- English: This is Advent
- Occasion: Advent
- Text: by Britt G. Hallqvist
- Language: Swedish
- Melody: by Bertil Hallin
- Published: 1977

= Det är advent =

"Det är advent" or Ett litet barn av Davids hus, is a Swedish Advent song with lyrics written by Britt G. Hallqvist in 1966 and music by Olle Widestrand. Music is often mentioned to have been published in 1981, but sources say the tune is older, and was in use already in the 1970s, as the song is published in Swedish 1977 children’s songbook Smått å Gott.

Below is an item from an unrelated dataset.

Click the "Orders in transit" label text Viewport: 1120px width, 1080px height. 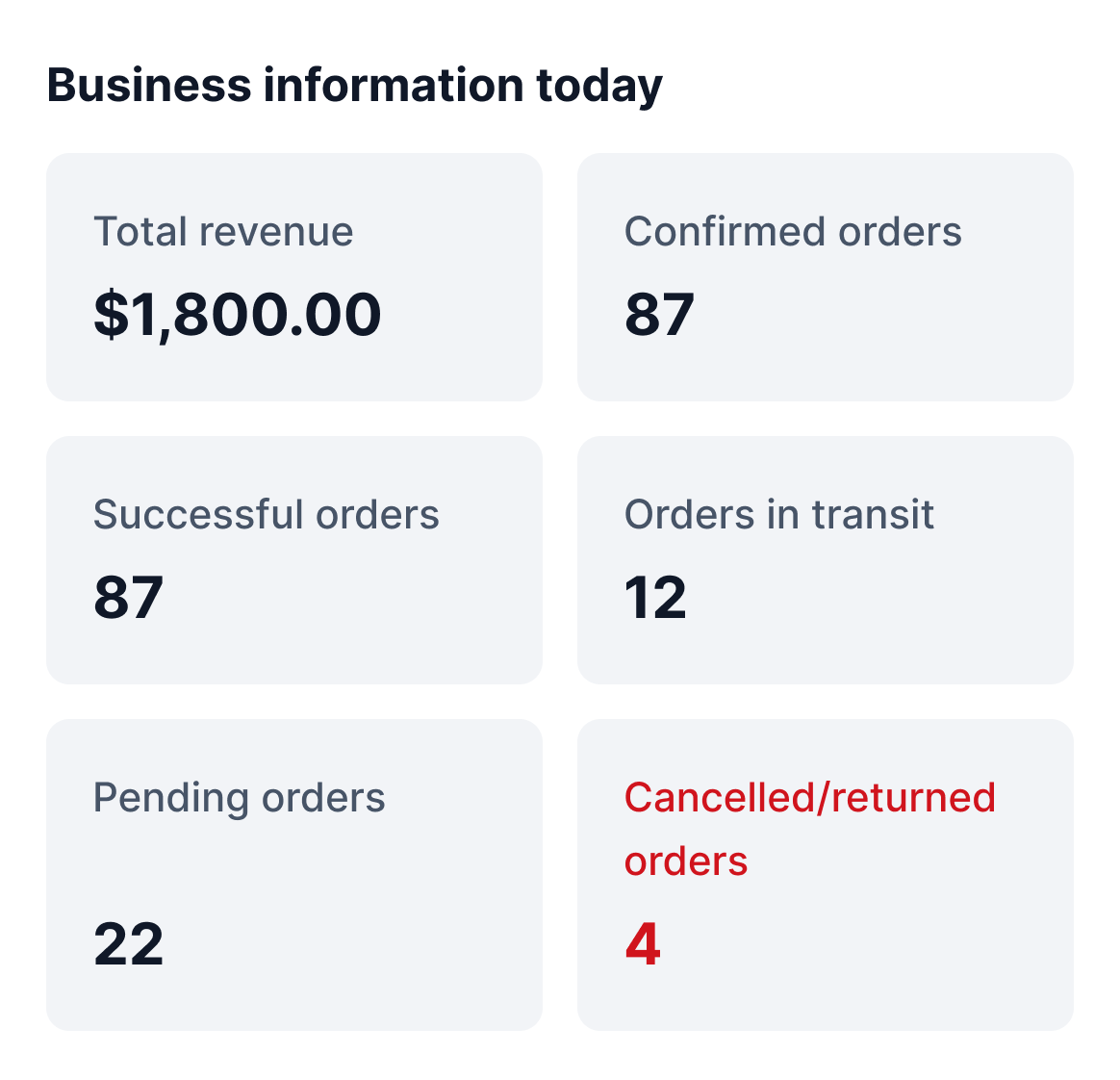[778, 515]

During SVT's Luciamorgon in 2014 the song lyrics were performed to a tune credited traditional from Latin America.

==Publication==
- Smått å Gott, 1977
- Psalmer och Sånger 1987 as number 485 entitled "Ett litet barn av Davids hus", under the lines "Advent".
- Segertoner 1988 as number 443 entitled "Ett litet barn av Davids hus", under the lines "Advent".
- Verbums psalmbokstillägg 2003 as number 736 entitled "Ett litet barn av Davids hus", under the lines "Advent".
- Frälsningsarméns sångbok 1990 as number 718 under the lines "Kyrkoårets högtider, Advent".
- Julens önskesångbok, 1997, under the lines "Advent".

==Recordings==
The song was recorded by the Glenmark Family on 1983 album Från advent till jul.